Nieuws
Justitie: advocaten te soepel over aannemen crimineel geld
In Nederland spelen jaarlijks duizend tot tweeduizend rechtszaken die vrijwel niets met Nederland te maken hebben. Dat kost de toch al overbelaste rechtbanken 33 tot 66 miljoen euro per jaar; één tot twee keer het begrotingstekort van de rechtspraak. Advocaten in deze zaken gaan er ten onrechte vanuit dat ze niet hoeven te controleren of hun honorarium met crimineel geld wordt betaald. Dat blijkt uit onderzoek van Platform voor onderzoeksjournalistiek Investico voor De Groene Amsterdammer en Argos.

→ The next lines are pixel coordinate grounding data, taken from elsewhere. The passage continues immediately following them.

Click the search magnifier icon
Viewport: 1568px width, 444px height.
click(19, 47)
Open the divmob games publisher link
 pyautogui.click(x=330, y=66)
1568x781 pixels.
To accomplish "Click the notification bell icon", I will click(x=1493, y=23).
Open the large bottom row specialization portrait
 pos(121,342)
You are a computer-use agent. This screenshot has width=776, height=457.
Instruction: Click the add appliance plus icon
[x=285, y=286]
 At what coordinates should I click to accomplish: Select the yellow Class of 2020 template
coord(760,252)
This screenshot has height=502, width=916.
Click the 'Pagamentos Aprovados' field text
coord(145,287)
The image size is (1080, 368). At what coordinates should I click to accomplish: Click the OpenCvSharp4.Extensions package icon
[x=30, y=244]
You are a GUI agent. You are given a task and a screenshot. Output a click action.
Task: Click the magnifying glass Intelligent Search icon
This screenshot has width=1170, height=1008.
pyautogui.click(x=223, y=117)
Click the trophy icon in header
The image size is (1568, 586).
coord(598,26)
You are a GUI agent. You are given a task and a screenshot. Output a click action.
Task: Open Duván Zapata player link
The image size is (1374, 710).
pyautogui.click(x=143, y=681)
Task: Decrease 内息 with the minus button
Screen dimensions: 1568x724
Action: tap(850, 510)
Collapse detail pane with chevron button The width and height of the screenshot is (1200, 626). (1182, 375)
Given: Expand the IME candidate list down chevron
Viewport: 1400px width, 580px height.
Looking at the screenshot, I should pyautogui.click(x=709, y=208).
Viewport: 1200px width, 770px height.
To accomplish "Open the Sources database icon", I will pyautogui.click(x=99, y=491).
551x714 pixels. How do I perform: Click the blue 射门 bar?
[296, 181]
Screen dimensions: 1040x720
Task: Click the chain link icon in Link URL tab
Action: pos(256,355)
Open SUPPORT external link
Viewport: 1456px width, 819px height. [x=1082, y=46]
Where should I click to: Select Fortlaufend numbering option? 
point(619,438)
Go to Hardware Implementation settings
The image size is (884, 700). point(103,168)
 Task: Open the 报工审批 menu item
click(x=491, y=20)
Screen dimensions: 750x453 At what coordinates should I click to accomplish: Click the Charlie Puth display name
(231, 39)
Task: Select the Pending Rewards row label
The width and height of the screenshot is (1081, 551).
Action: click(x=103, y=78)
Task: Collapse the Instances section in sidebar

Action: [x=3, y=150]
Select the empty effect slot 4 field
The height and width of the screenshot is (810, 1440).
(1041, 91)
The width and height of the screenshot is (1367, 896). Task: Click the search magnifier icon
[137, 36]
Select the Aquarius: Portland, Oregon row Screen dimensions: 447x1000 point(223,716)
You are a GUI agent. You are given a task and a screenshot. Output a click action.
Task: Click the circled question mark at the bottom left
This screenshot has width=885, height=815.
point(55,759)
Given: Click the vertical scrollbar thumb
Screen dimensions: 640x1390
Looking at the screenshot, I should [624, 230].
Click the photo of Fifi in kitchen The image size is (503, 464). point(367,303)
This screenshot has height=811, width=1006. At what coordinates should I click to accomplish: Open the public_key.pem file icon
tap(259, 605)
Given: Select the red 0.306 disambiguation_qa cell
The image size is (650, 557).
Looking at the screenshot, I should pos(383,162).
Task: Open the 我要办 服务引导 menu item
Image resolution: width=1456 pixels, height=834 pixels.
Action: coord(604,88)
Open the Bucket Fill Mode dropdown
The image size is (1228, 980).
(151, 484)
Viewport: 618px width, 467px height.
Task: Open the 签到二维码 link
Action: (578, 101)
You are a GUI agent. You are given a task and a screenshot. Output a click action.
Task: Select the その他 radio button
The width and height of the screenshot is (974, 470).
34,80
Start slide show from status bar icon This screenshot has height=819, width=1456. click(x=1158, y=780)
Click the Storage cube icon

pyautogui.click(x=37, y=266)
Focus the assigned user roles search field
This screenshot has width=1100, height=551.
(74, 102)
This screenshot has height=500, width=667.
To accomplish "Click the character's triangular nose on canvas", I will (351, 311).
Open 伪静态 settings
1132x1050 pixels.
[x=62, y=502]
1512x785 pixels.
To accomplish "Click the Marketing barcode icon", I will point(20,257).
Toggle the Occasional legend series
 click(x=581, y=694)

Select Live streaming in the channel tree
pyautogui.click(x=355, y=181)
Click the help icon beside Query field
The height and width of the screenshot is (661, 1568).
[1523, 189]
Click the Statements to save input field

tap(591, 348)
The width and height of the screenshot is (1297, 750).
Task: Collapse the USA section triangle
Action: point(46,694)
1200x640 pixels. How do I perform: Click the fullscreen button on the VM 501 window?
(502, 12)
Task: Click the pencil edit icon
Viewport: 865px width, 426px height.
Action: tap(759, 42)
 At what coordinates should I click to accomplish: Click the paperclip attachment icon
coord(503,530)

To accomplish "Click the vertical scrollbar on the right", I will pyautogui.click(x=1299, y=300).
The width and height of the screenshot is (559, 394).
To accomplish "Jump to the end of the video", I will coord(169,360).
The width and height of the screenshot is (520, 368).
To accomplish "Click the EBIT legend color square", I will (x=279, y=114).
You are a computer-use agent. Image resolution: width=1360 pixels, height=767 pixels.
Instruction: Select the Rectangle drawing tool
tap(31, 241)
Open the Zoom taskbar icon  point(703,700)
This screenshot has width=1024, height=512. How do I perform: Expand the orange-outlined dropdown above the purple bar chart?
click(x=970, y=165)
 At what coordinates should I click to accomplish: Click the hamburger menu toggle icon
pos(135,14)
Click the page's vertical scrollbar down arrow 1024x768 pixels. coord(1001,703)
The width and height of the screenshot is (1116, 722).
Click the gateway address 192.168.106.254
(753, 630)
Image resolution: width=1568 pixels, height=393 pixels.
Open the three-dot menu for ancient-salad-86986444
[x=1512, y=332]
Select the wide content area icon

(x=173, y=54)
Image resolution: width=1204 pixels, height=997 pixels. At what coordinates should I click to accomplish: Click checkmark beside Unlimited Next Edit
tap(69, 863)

Buitenlandse bedrijven kunnen makkelijk in de goedkope Nederlandse rechtbanken terecht, omdat Nederland een van de meest open rechtssystemen in de wereld heeft. De praktijk blijkt vooral aantrekkelijk voor oligarchen en ondernemers uit voormalig Sovjet-staten, die hun al dan niet legaal verkregen bezit in een Nederlandse BV hebben ondergebracht.
Rechtbanktoerisme
Advocaten profiteren het meest van dit rechtbanktoerisme. Zij nemen soms hoge bedragen aan van personen en bedrijven die verdacht worden van of veroordeeld zijn voor witwassen. De Nederlandse Orde van Advocaten stelt dat advocaten in uitzonderlijke gevallen crimineel geld mogen aannemen, ‘omdat iedereen recht heeft op een goede verdediging’. Maar dit is ‘een achterhaalde opvatting’, zegt het Openbaar Ministerie in een reactie. ‘Niemand mag geld aannemen waarvan hij weet of had kunnen weten dat dit uit illegale bron komt.’
Terwijl vakverenigingen van bankiers en trustkantoren hun leden oproepen om uitgebreid onderzoek te doen om te voorkomen dat ze crimineel geld ontvangen, vindt de Orde van Advocaten dat niet nodig. De orde zegt dat advocaten niet verplicht zijn om de oorsprong van het geld te onderzoeken. Volgens het Openbaar Ministerie is dat onwaar: ‘de wet geldt voor alle Nederlanders en advocaten.’
Oligarchen
Voor rechters zijn de conflicten tussen buitenlandse oligarchen soms moeilijk te beoordelen. ‘Je hebt geen idee voor wiens karretje je wordt gespannen’, zegt een rechter. In sommige gevallen is het een zaak van crimineel tegen crimineel en vechten twee partijen over bezit dat ze in eerste instantie samen gestolen hebben. Rechters mogen zelf geen onderzoek doen en moeten afgaan op wat de partijen aanbrengen en varen op de meningen van experts, die door de procederende partijen zelf zijn aangedragen. Anders Åslund, adjunct-professor bij het Centrum voor Euraziatische, Russische en Oost-Europese Studies aan de Universiteit van Georgetown, vindt het dan ook onverantwoord om dit soort zaken in westerse rechtbanken toe te laten. ‘Westerse rechters kunnen niet overzien waar ze in betrokken worden.’
Toch is begin 2019 het Netherlands Commercial Court (NCC) opgezet, een speciale rechtbank die meer van dit soort zaken moet aantrekken. Het NCC erkent dat het voor rechters ingewikkelde dossiers zijn: ‘Als het geschil gaat over een conflict in een ander land, is het soms lastiger om “de waarheid” boven tafel te krijgen.’ Toch mogen Nederlandse rechters deze zaken, in tegenstelling tot bijvoorbeeld hun Britse en Amerikaanse collega’s, niet weigeren. Ook niet wanneer een buitenlandse rechter veel geschikter zou zijn om het geding te beoordelen.